■ 『子どもに伝えたい<三つの力>』 斎藤孝著、生きる力を鍛える (2002.8.29)

斎藤メソッドの『声に出して読みたい日本語』は今ベストセラーである。すべての学力の基本には、母国語能力がある。母国語能力の向上のためには、名文を暗誦・朗誦することが不可欠だという。何度も反復して朗誦することによって、言語のもつ根源的なリズムが身体に染み込んでくる。この蓄積が、話すときや文章を書くときなどに生きてくるのだ。

かつて「読み書きそろばん」は基礎力の観点からダントツの威力を持っていた。現代では、生きる力として三つの力が必要だという。子どもに伝えたい力の基本は、(1)コメント力(要約力・質問力を含む)、(2)段取り力、(3)まねる盗む力。もちろん、基本になるのは日本語能力だ。

これだけで十分だろうか。いま新聞を賑わしている日本ハムの牛肉偽装事件などを見ていると、三つの力のほかに、「モラル判断力」を付け加えてもらいたいと思う。そして、子どもには「夢を創る力」も欲しいですね。

以下、三つの力を要約しよう。コメント力 (要約力・質問力)は、基本的に何かに対するレスポンスだという。何かを見たり聞いたりしたとき、ある種の「責任感」をもって応答することである。要約力とは、物事をかいつまんで説明する力。質問力は、相手の話の本質を把握する要約力が基礎になる。よい質問をするためには、メモしながら話を聞くことが必要。

段取り力とは、先を読み、さまざまな危険を予測し、緻密な段取りを組むこと。実生活での活動や仕事では、段取り力は最重要の力である。料理やスポーツのような、実際にからだを使う技芸の場合は、はっきりと段取り力が鍛えられるという。学校の勉強では、それほど段取り力は重視されていないかも。段取り力を鍛えることは、「メモ力」と相乗的な関係にあるだろう。流れていく現実の中から、段取りを見抜いてメモするという訓練は非常に重要だ。
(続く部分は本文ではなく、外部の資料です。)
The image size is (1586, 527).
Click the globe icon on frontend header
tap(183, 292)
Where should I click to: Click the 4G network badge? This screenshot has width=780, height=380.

まねる盗む力は、三つのうちでもっとも基本的な力である。日本は、かつて「型の社会」であったと言われる。型はもっとも合理的な機能を凝縮したものであり、同時に反復練習を前提に作られているものだ。そもそもが教育的な概念であり、技術の伝承を目的として作られたのが型と言える。型自体が時代遅れになっていく可能性は、否定できない。そうした場合に、状況に合わせてアレンジを加えていくためにも、上手な人の技を盗む力が必要である。